TASK DESCRIPTION.
Every record that follows should be written out again without any change.

SOURCE INFORMATION.
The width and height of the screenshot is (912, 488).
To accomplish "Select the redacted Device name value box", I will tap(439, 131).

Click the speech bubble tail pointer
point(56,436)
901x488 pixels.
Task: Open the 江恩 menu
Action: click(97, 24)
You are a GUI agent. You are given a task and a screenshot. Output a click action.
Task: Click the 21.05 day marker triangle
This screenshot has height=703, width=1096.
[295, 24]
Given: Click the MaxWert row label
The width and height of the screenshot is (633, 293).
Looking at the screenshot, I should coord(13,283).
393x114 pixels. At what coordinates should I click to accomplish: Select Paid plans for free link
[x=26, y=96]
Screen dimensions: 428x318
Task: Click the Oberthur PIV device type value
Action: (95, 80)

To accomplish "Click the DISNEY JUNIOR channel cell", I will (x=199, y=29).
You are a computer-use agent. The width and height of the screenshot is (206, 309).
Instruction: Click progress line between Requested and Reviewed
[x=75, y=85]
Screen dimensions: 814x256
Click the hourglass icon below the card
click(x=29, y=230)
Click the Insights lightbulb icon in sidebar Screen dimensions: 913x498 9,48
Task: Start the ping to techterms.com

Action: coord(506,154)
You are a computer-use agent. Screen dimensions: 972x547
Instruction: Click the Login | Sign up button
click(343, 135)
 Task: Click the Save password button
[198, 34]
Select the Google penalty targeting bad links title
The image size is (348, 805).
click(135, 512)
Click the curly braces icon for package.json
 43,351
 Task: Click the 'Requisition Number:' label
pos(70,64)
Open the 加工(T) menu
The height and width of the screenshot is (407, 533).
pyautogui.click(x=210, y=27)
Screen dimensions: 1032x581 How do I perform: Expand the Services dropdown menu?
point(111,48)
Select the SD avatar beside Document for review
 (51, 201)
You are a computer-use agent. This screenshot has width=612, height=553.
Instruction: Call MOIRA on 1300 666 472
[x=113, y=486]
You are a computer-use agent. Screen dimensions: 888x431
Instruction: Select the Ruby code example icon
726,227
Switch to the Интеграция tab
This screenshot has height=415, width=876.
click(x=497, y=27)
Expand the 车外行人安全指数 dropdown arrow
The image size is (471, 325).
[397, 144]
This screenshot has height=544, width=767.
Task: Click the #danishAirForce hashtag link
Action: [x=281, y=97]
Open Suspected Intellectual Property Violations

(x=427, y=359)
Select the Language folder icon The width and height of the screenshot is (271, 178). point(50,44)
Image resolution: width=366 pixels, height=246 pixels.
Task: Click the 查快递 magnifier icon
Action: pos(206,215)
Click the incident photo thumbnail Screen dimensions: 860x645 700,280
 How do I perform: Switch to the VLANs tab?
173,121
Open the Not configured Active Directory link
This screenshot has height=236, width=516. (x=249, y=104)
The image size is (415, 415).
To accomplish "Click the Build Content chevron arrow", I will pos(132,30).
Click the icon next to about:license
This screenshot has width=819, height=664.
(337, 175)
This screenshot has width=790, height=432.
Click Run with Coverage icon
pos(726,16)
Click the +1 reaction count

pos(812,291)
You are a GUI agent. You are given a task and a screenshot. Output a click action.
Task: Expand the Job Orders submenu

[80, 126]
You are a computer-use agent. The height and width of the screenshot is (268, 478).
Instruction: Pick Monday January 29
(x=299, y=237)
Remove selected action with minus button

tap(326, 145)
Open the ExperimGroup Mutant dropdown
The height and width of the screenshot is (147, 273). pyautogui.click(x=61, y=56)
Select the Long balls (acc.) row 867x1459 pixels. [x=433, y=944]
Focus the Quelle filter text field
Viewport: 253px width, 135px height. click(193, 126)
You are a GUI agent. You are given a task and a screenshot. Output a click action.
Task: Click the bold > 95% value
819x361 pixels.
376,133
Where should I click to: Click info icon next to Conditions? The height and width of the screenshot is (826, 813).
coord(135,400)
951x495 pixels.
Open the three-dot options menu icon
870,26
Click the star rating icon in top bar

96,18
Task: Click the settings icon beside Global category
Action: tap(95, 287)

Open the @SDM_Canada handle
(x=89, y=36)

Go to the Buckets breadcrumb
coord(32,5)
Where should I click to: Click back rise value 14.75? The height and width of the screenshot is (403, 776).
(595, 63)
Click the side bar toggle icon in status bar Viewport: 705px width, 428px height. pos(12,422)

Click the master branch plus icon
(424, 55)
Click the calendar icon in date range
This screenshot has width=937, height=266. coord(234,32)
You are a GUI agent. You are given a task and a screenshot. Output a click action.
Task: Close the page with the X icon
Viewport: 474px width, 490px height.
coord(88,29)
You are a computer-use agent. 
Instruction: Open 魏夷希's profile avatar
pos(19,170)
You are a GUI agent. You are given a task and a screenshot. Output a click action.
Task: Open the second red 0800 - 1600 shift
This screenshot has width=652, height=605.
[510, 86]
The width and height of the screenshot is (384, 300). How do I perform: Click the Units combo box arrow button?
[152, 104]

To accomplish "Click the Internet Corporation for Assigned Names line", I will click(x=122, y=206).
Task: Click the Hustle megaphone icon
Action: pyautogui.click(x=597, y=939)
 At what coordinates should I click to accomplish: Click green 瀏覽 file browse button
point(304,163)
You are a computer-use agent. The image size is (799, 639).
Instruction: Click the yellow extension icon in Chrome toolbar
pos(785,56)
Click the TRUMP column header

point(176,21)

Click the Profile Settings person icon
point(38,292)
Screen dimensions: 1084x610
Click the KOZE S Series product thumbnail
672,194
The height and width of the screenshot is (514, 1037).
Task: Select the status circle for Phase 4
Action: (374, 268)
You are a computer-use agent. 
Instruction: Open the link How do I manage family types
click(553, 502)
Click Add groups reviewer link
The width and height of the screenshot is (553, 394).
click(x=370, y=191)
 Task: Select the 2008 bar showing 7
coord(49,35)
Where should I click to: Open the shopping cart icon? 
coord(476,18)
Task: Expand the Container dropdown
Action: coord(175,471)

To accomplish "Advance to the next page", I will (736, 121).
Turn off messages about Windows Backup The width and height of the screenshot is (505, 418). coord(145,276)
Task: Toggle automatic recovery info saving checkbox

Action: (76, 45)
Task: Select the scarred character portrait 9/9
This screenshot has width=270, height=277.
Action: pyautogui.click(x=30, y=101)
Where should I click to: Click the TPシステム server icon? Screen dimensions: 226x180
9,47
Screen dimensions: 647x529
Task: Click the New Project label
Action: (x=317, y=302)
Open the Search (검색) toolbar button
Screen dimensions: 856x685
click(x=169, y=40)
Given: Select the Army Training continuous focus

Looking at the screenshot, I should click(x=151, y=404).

RESPONSE.
The width and height of the screenshot is (912, 488).
To accomplish "Select the redacted Device name value box", I will tap(439, 131).

Click the speech bubble tail pointer
point(56,436)
901x488 pixels.
Task: Open the 江恩 menu
Action: click(97, 24)
You are a GUI agent. You are given a task and a screenshot. Output a click action.
Task: Click the 21.05 day marker triangle
This screenshot has height=703, width=1096.
[295, 24]
Given: Click the MaxWert row label
The width and height of the screenshot is (633, 293).
Looking at the screenshot, I should coord(13,283).
393x114 pixels. At what coordinates should I click to accomplish: Select Paid plans for free link
[x=26, y=96]
Screen dimensions: 428x318
Task: Click the Oberthur PIV device type value
Action: (95, 80)

To accomplish "Click the DISNEY JUNIOR channel cell", I will (x=199, y=29).
You are a computer-use agent. The width and height of the screenshot is (206, 309).
Instruction: Click progress line between Requested and Reviewed
[x=75, y=85]
Screen dimensions: 814x256
Click the hourglass icon below the card
click(x=29, y=230)
Click the Insights lightbulb icon in sidebar Screen dimensions: 913x498 9,48
Task: Start the ping to techterms.com

Action: coord(506,154)
You are a computer-use agent. Screen dimensions: 972x547
Instruction: Click the Login | Sign up button
click(343, 135)
 Task: Click the Save password button
[198, 34]
Select the Google penalty targeting bad links title
The image size is (348, 805).
click(135, 512)
Click the curly braces icon for package.json
 43,351
 Task: Click the 'Requisition Number:' label
pos(70,64)
Open the 加工(T) menu
The height and width of the screenshot is (407, 533).
pyautogui.click(x=210, y=27)
Screen dimensions: 1032x581 How do I perform: Expand the Services dropdown menu?
point(111,48)
Select the SD avatar beside Document for review
 (51, 201)
You are a computer-use agent. This screenshot has width=612, height=553.
Instruction: Call MOIRA on 1300 666 472
[x=113, y=486]
You are a computer-use agent. Screen dimensions: 888x431
Instruction: Select the Ruby code example icon
726,227
Switch to the Интеграция tab
This screenshot has height=415, width=876.
click(x=497, y=27)
Expand the 车外行人安全指数 dropdown arrow
The image size is (471, 325).
[397, 144]
This screenshot has height=544, width=767.
Task: Click the #danishAirForce hashtag link
Action: [x=281, y=97]
Open Suspected Intellectual Property Violations

(x=427, y=359)
Select the Language folder icon The width and height of the screenshot is (271, 178). point(50,44)
Image resolution: width=366 pixels, height=246 pixels.
Task: Click the 查快递 magnifier icon
Action: pos(206,215)
Click the incident photo thumbnail Screen dimensions: 860x645 700,280
 How do I perform: Switch to the VLANs tab?
173,121
Open the Not configured Active Directory link
This screenshot has height=236, width=516. (x=249, y=104)
The image size is (415, 415).
To accomplish "Click the Build Content chevron arrow", I will pos(132,30).
Click the icon next to about:license
This screenshot has width=819, height=664.
(337, 175)
This screenshot has width=790, height=432.
Click Run with Coverage icon
pos(726,16)
Click the +1 reaction count

pos(812,291)
You are a GUI agent. You are given a task and a screenshot. Output a click action.
Task: Expand the Job Orders submenu

[80, 126]
You are a computer-use agent. The height and width of the screenshot is (268, 478).
Instruction: Pick Monday January 29
(x=299, y=237)
Remove selected action with minus button

tap(326, 145)
Open the ExperimGroup Mutant dropdown
The height and width of the screenshot is (147, 273). pyautogui.click(x=61, y=56)
Select the Long balls (acc.) row 867x1459 pixels. [x=433, y=944]
Focus the Quelle filter text field
Viewport: 253px width, 135px height. click(193, 126)
You are a GUI agent. You are given a task and a screenshot. Output a click action.
Task: Click the bold > 95% value
819x361 pixels.
376,133
Where should I click to: Click info icon next to Conditions? The height and width of the screenshot is (826, 813).
coord(135,400)
951x495 pixels.
Open the three-dot options menu icon
870,26
Click the star rating icon in top bar

96,18
Task: Click the settings icon beside Global category
Action: tap(95, 287)

Open the @SDM_Canada handle
(x=89, y=36)

Go to the Buckets breadcrumb
coord(32,5)
Where should I click to: Click back rise value 14.75? The height and width of the screenshot is (403, 776).
(595, 63)
Click the side bar toggle icon in status bar Viewport: 705px width, 428px height. pos(12,422)

Click the master branch plus icon
(424, 55)
Click the calendar icon in date range
This screenshot has width=937, height=266. coord(234,32)
You are a GUI agent. You are given a task and a screenshot. Output a click action.
Task: Close the page with the X icon
Viewport: 474px width, 490px height.
coord(88,29)
You are a computer-use agent. 
Instruction: Open 魏夷希's profile avatar
pos(19,170)
You are a GUI agent. You are given a task and a screenshot. Output a click action.
Task: Open the second red 0800 - 1600 shift
This screenshot has width=652, height=605.
[510, 86]
The width and height of the screenshot is (384, 300). How do I perform: Click the Units combo box arrow button?
[152, 104]

To accomplish "Click the Internet Corporation for Assigned Names line", I will click(x=122, y=206).
Task: Click the Hustle megaphone icon
Action: pyautogui.click(x=597, y=939)
 At what coordinates should I click to accomplish: Click green 瀏覽 file browse button
point(304,163)
You are a computer-use agent. The image size is (799, 639).
Instruction: Click the yellow extension icon in Chrome toolbar
pos(785,56)
Click the TRUMP column header

point(176,21)

Click the Profile Settings person icon
point(38,292)
Screen dimensions: 1084x610
Click the KOZE S Series product thumbnail
672,194
The height and width of the screenshot is (514, 1037).
Task: Select the status circle for Phase 4
Action: (374, 268)
You are a computer-use agent. 
Instruction: Open the link How do I manage family types
click(553, 502)
Click Add groups reviewer link
The width and height of the screenshot is (553, 394).
click(x=370, y=191)
 Task: Select the 2008 bar showing 7
coord(49,35)
Where should I click to: Open the shopping cart icon? 
coord(476,18)
Task: Expand the Container dropdown
Action: coord(175,471)

To accomplish "Advance to the next page", I will (736, 121).
Turn off messages about Windows Backup The width and height of the screenshot is (505, 418). coord(145,276)
Task: Toggle automatic recovery info saving checkbox

Action: (76, 45)
Task: Select the scarred character portrait 9/9
This screenshot has width=270, height=277.
Action: pyautogui.click(x=30, y=101)
Where should I click to: Click the TPシステム server icon? Screen dimensions: 226x180
9,47
Screen dimensions: 647x529
Task: Click the New Project label
Action: (x=317, y=302)
Open the Search (검색) toolbar button
Screen dimensions: 856x685
click(x=169, y=40)
Given: Select the Army Training continuous focus

Looking at the screenshot, I should click(x=151, y=404).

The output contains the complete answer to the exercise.